WRITTEN REQUEST
Reproduce the listing from the line with "Viewport: 992px width, 468px height." through the end, substituting "check box" for "checkbox" and leaving everything else unchanged.

INPUT FOR THIS TASK
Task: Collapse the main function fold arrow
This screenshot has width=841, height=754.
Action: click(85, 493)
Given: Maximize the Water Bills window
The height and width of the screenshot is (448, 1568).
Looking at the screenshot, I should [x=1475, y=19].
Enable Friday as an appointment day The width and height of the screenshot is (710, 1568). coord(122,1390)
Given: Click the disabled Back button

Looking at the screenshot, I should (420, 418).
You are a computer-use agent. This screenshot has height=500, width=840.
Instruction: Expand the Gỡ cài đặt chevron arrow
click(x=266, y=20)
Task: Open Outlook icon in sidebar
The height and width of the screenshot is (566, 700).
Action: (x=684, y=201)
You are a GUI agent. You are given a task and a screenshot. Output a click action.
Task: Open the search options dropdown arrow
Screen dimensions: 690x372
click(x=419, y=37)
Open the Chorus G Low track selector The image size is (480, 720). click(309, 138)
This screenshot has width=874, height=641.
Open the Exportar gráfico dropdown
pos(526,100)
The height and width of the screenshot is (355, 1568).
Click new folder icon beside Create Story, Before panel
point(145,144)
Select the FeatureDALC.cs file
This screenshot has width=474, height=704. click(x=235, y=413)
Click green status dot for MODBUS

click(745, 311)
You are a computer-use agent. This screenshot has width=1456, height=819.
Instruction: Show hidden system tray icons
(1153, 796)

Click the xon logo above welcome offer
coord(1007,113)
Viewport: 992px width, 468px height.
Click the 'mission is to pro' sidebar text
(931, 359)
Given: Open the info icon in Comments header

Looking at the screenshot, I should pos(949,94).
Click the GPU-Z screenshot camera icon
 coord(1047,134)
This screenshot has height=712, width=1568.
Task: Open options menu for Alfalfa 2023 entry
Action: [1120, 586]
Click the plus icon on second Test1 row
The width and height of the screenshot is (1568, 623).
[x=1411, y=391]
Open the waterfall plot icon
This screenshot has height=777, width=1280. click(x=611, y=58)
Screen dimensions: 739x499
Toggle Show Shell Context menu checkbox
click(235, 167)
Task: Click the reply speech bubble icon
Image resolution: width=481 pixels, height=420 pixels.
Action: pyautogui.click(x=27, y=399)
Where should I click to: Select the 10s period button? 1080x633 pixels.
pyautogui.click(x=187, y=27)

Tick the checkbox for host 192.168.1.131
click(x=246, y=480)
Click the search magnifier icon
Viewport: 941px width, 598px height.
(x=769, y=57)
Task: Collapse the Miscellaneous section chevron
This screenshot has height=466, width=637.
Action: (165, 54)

FINAL ANSWER
Viewport: 992px width, 468px height.
Click the 'mission is to pro' sidebar text
(931, 359)
Given: Open the info icon in Comments header

Looking at the screenshot, I should pos(949,94).
Click the GPU-Z screenshot camera icon
 coord(1047,134)
This screenshot has height=712, width=1568.
Task: Open options menu for Alfalfa 2023 entry
Action: [1120, 586]
Click the plus icon on second Test1 row
The width and height of the screenshot is (1568, 623).
[x=1411, y=391]
Open the waterfall plot icon
This screenshot has height=777, width=1280. click(x=611, y=58)
Screen dimensions: 739x499
Toggle Show Shell Context menu check box
click(235, 167)
Task: Click the reply speech bubble icon
Image resolution: width=481 pixels, height=420 pixels.
Action: pyautogui.click(x=27, y=399)
Where should I click to: Select the 10s period button? 1080x633 pixels.
pyautogui.click(x=187, y=27)

Tick the check box for host 192.168.1.131
click(x=246, y=480)
Click the search magnifier icon
Viewport: 941px width, 598px height.
(x=769, y=57)
Task: Collapse the Miscellaneous section chevron
This screenshot has height=466, width=637.
Action: (165, 54)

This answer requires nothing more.